Teratogenicity and embryocidal effects have been observed in rabbits and rats administered subcutaneous doses that represent 0.05 and 0.5 times the maximum recommended human doses, respectively. These effects have been reported as increased fetal loss, decreased pup weights, and skeletal abnormalities. Higher doses administered by inhalation to rats have not shown to be teratogenic. Experience with oral corticosteroids at pharmacologic doses suggests rodents are more prone to teratogenic effect than humans.

Results from a large population-based prospective cohort epidemiological study reviewing data from 3 Swedish registries covering approximately 99% of the pregnancies from 1995-1997 indicate no increased risk for congenital malformations from the use of inhaled drug during early pregnancy. These same data were used in a second study bringing the total to 2,534 infants whose mothers were exposed to inhaled budesonide. In this study, the rate of congenital malformations among infants whose mother were exposed to inhaled budesonide during early pregnancy was not different from the rate for all newborn babies during the same period (3.6%).

There are few data on pregnancy outcomes after oral or rectal administration in humans. The maximal concentration of budesonide in plasma is expected to be higher with oral compared to inhaled use. Prolonged or repeated exposure may increase the risk of intra-uterine growth retardation. When considering use, risk benefit analysis should take into consideration disease-associated maternal and/or embryo/fetal risks. Inhaled glucocorticosteroids offer lower systemic effects compared to oral glucocorticosteroids and achieve similar pulmonary responses. There are no adequate and well controlled studies in pregnant women. The background birth defect and miscarriage risk for the indicated population is not known. In the US general population, the estimated major birth defect risk is 2 to 4% and the miscarriage risk is 15 to 20%.


AU TGA pregnancy category A: Drugs which have been taken by a large number of pregnant women and women of childbearing age without any proven increase in the frequency of malformations or other direct or indirect harmful effects on the fetus having been observed.

AU TGA pregnancy category B3: Drugs which have been taken by only a limited number of pregnant women and women of childbearing age, without an increase in the frequency of malformation or other direct or indirect harmful effects on the human fetus having been observed.
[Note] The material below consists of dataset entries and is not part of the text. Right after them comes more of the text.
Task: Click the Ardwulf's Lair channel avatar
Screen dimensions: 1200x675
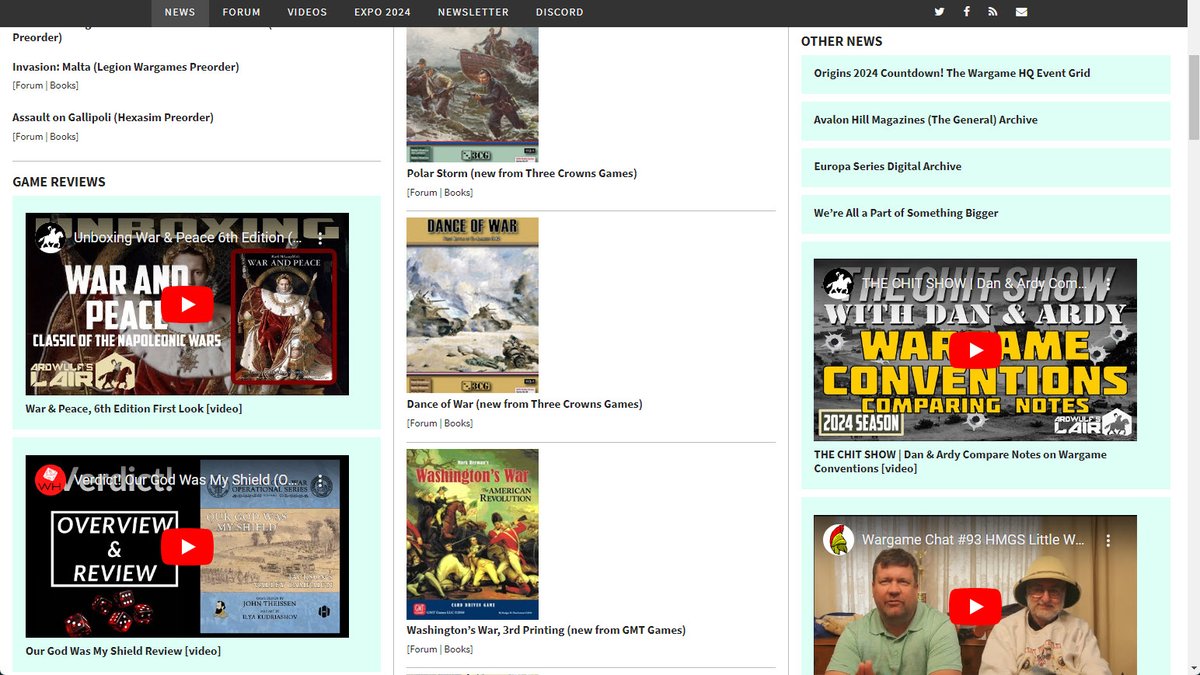Action: (x=48, y=237)
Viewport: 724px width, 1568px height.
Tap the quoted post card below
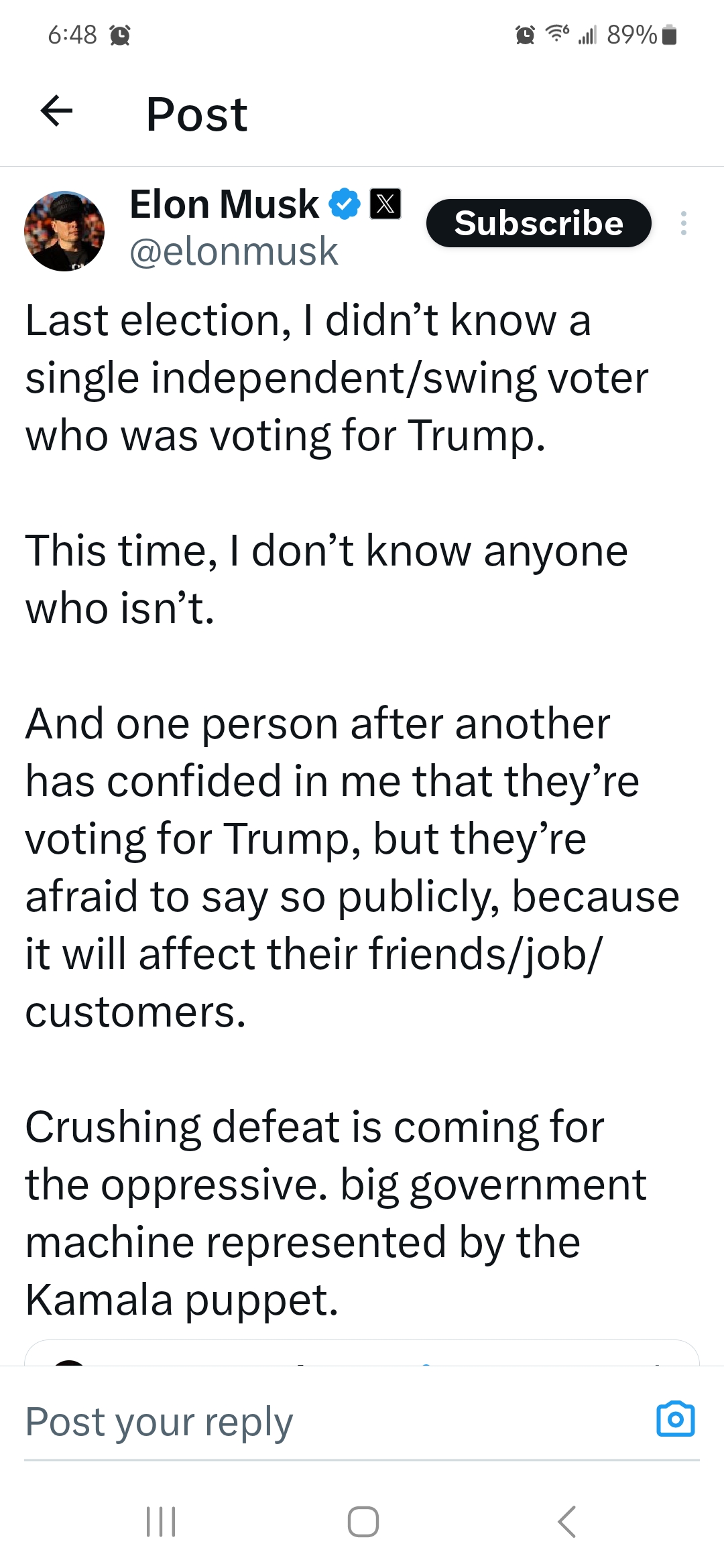tap(362, 1352)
Studies in animals have shown evidence of an increased occurrence of fetal damage, the significance of which is considered uncertain in humans.

US FDA pregnancy category Not Assigned: The US FDA has amended the pregnancy labeling rule for prescription drug products to require labeling that includes a summary of risk, a discussion of the data supporting that summary, and relevant information to help health care providers make prescribing decisions and counsel women about the use of drugs during pregnancy. Pregnancy categories A, B, C, D, and X are being phased out.

See references

Budesonide inhalation Breastfeeding Warnings

Most experts consider inhaled corticosteroids acceptable during breastfeeding as the presence in breast milk is expected to be low and infant exposure negligible. A fully breastfed infant is expected to receive a maximum 0.3% to 1% of the weight-adjusted maternal dosage; a milk to plasma ratio between 0.4 and 0.5. Drug levels have not been detected in breastfed infants following maternal use of the inhaled drug. Oral drug at the recommended daily dose is expected to produce plasma concentrations up to 10 times higher than the inhaled drug. Due to lack of specific data with the oral or rectal formulations, some manufacturers recommend therapy be avoided.

The manufacturer makes no recommendation regarding use during lactation.

Excreted into human milk: Yes

Comment:
-The breastfed infant is exposed to approximately 0.3 to 1% of the dose received via a dry powder inhaler by the patient.
-Extrapolating from inhaled drug exposure, data suggest therapeutic oral doses could expose a breastfeeding infant to drug levels 10 times higher than those from inhalation.
-Consider the developmental and health benefits of breastfeeding along with the mother's clinical need for this medication as well as any potential adverse effects from this drug or the underlying maternal condition.